A legacy beyond success
A few months later Cissé’s Senegal faced off against Egypt in a two legged playoff. Having lost 1-0 in Cairo and won 1-0 in Dakar, once again they would head to penalties. But having banished his penalty trauma and with the help of thousands of Senegalese lasers pointed at Salah and his teammates, Senegal once again triumphed to qualify for the World Cup in Qatar where they would again make improvements on their previous outings by getting out of the group stage.
And earlier this year Senegal once again seemed to be improving as they began their AFCON title defence in Côte d'Ivoire. With the monkey off their back, Senegal looked unleashed, comfortably winning the group of death with three wins from three (the only team to do so). But in one of the biggest shocks of the tournament. Côte d'Ivoire, having sacked their coach Jean-Louis Gasset just days earlier, came from behind to beat Senegal on penalties and kick start the most unlikely of AFCON triumphs in history.
And it was that AFCON defeat that ultimately led to Cissé’s demise as Senegal’s head coach. He was a victim of his own success, and for the first time in his coaching career, was unable to improve the team.

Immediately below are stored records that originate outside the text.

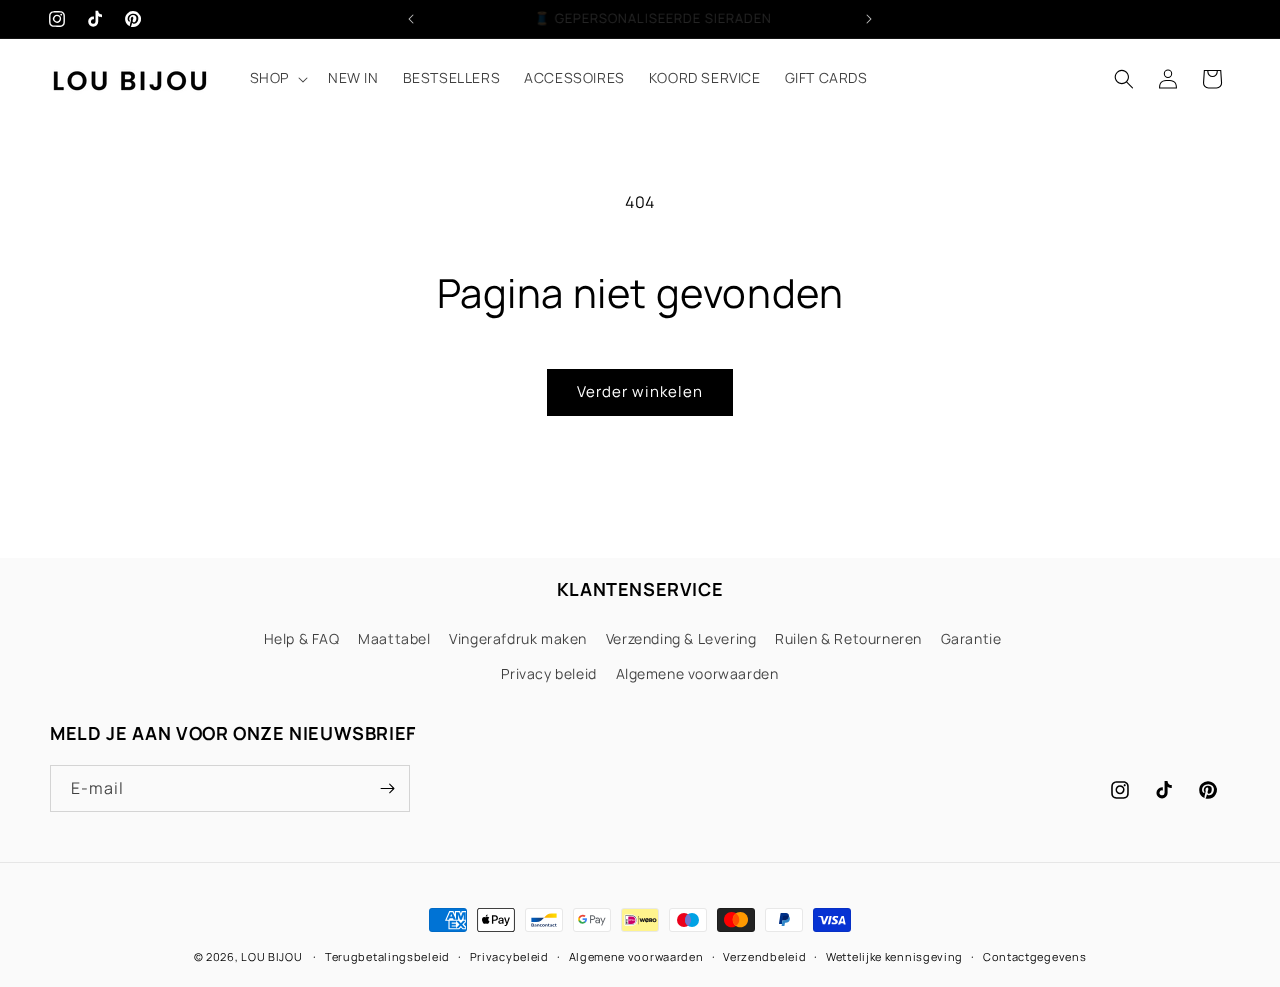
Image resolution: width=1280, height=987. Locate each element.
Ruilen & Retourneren (848, 638)
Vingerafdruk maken (518, 638)
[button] (277, 78)
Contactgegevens (1035, 956)
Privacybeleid (509, 956)
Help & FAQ (302, 638)
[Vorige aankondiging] (411, 19)
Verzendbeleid (764, 956)
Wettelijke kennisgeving (894, 956)
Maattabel (394, 638)
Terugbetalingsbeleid (387, 956)
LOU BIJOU (271, 956)
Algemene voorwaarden (697, 673)
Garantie (971, 638)
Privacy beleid (548, 673)
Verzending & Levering (681, 638)
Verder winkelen (640, 391)
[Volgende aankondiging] (869, 19)
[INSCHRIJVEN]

But for all of Cissé’s success on the pitch and within Senegal, the true legacy he will leave behind is the way he has transformed the coaching landscape in Africa. Cissé and Senegal have proven to the continent that when nations believe in themselves and give coaches from the continent time and support that anything is possible.
Prior to Cissé’s appointment in 2015, of the 16 teams at the AFCON, only three were coached by African coaches. Less than a decade later in Côte d'Ivoire, 16 of the 24 nations were coached by Africans. Of the nations that have seen success in that time, only Cameroon’s 2017 success came under a European coach. Belmadi brought the AFCON back to Algeria, Cissé brought it to Senegal and Morocco’s own Walid Regregui shocked the world by taking the Atlas Lions to the world cup semi finals and shattering a glass ceiling that had been over Africa for decades.
Côte d'Ivoire’s success this year was an even more stark example. Having nearly been knocked out in the group stage and suffered their most humiliating defeat in history in a 4-0 loss to Equatorial Guinea, Frenchman Gasset was sacked before Ivorian Emerse Faé did the unthinkable and led Les Elephants to the title.
In the two years after Cissé’s triumph, Senegal have dominated African football at every level. They have won the most recent U-17 AFCON, U-20 AFCON, CHAN (the AFCON but only using African based players) and the Beach Soccer AFCON, all led by Senegalese coaches. Cissé not only has turned Senegal into a winning machine, but an African made winning machine.
Driven, disciplined, principled and graceful in both victory and defeat, Aliou Cissé has ushered in a new era of African excellence.
Any thoughts on where Cisse will end up next?